The groups released their 2017 to 2022 action plan, called Inuusivut Anninaqtuq, or United for Life, June 26, during a “Boost Your Community Summit” at the Frobisher Inn in Iqaluit.
The action plan provides $16 million over the next five years for community programs that support suicide prevention. The money comes from a five-year fund of $35 million that the GN earmarked for mental health in their last budget.
This umbrella fund includes an extra $12 million for the GN’s suicide prevention arm, the Quality of Life Secretariat, $4.4 million for Inuktut counseling services and $2 million for the Embrace Life Council.
“Nunavut is a very small territory but we are doing the best we can to help our people,” said summit MC Joanasie Akumalik, who shared stories about his son, who died from suicide.
While announcing the launch of the action plan, Health Minister George Hickes acknowledged that his family has also been impacted by suicide.
“Suicide is preventable and we are determined to make a difference in Nunavut,” he said at the summit.
Instead of perpetuating “cookie-cutter” approaches common in government projects, a community-led focus allows people in Nunavut to get help in the ways they need, said Hickes during media questions following the plan launch.
Hickes added that baseline health support exists in most communities.
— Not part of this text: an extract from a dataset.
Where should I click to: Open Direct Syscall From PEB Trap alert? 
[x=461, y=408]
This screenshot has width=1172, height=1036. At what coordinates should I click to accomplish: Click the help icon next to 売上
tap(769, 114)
The new action plan will help municipal governments, wellness committees and non-profits make the most of existing resources by helping with grant applications and creating multi-year funding so programs have security and continuity, he said.
The suicide action plan stems from a suicide prevention strategy released in 2010, which was followed up by a coroner’s inquest in the fall of 2015. Not long after the inquest the GN said suicide was a crisis in the territory.
“The inquest and the jury’s recommendations caused a major remobilization of action and collaboration among partners,” states the plan.
Besides community led initiatives, the action plan also prioritizes:
• transmission of Inuktut and Inuit culture;
• early childhood development, grounded in Inuit culture;
• supports for children and youth, grounded in Inuit culture;
• healing gatherings and support groups in all communities; and,
• more mental health services for all ages with an eye to involving community members and Inuit practitioners.
The plan cites a need for change across a sweep of sensitive areas for the territory such as social inequity, poverty reduction and crime prevention—but the plan also says changing such systemic issues must happen within families, friend groups and small communities.
The action plan’s architects consulted youth, elders and suicide survivors, who suggested the creation of a Nunavut Youth Council for NTI and regional Inuit associations, development of a suicide surveillance system, distribution of a community wellness newsletter, and the adoption of standardized Inuktut terms surrounding suicide.
Community programs supported by the action plan include Angunasuttiarniq, a harvesters education program run through the Department of Environment, a Youth Hunter’s Program run by the Arviat Wellness Centre, and the Kitikmeot Regional Language Revitalization Strategy.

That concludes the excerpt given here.